#### EXTRACT TO READ
Paul Murray
- Full name: Paul Finbarr Murray
- Born: 29 June 1905 Sandycove, Dublin, Ireland
- Died: 1 June 1981 (aged 75) Ballsbridge, Dublin, Ireland
- School: Blackrock College
- Occupation: Medical practitioner

Rugby union career
- Position: Half-back / Centre

International career
- Years: Team / Apps / (Points)
- 1927–33: Ireland / 19 / (33)
- 1930: British Lions / 4 / (0)

= Paul Murray (rugby union) =

Irish rugby union player

Paul Finbarr Murray (29 June 1905 — 1 June 1981) was an Irish rugby union international.

One of nine siblings, Murray was born in Dublin and attended Blackrock College.

Murray, who captained Dublin club Wanderers, played provincial rugby for Leinster and was capped 19 times for Ireland, debuting in 1927. He was a versatile back, making his Ireland appearances as a centre, out-half and scrum-half. In 1930, Murray made the British Lions squad for the tour of New Zealand and Australia, featuring in four of the five Tests. He was picked as a three-quarter, but ended up as the team's scrum-half, after Wilf Sobey got injured.

A medical practitioner, Murray became an Ireland selector after retiring from rugby in 1934. He remained active in sport as a golfer and won the 1940 South of Ireland Championship. In 1965 and 1966, Murray served as IRFU president. He had a son John who was capped for Ireland in 1963 and his daughter Oonagh played hockey for Ireland.

#### RECORDED INFORMATION

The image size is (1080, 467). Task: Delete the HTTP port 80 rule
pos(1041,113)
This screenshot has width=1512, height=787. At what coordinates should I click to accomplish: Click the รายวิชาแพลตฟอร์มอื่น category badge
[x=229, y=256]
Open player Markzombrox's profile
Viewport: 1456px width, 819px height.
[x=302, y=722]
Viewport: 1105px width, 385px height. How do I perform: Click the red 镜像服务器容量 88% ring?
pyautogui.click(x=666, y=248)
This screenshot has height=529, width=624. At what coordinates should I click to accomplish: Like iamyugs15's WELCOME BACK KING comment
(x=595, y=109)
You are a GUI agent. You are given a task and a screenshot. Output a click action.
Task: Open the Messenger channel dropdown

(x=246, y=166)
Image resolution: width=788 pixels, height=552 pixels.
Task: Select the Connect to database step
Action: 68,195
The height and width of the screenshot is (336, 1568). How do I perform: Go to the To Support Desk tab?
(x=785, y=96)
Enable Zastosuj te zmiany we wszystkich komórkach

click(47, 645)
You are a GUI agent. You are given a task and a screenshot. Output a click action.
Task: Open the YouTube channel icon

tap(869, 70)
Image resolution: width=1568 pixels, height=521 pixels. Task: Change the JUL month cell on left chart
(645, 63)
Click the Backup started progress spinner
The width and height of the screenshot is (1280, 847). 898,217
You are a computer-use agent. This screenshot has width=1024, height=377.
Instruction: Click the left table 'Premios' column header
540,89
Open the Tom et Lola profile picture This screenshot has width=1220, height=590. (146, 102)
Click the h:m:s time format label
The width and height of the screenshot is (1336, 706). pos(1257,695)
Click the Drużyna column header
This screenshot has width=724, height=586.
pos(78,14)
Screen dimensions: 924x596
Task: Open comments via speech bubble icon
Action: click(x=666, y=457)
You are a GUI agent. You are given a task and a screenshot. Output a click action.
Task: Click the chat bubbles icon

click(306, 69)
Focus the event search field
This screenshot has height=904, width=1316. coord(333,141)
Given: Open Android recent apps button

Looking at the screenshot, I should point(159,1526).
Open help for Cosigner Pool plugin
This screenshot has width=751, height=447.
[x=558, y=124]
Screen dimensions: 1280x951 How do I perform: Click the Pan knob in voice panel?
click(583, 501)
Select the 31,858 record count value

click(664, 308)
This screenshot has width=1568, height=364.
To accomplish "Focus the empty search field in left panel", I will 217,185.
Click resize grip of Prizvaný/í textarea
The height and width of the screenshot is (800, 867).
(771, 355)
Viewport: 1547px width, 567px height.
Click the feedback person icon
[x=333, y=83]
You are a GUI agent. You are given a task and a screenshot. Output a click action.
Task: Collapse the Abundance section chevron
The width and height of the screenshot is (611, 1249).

#### TASK STATEMENT
According to the text about Paul Murray, which golf championship did he win in 1940?

#### TASK RESULT
He won the South of Ireland Championship.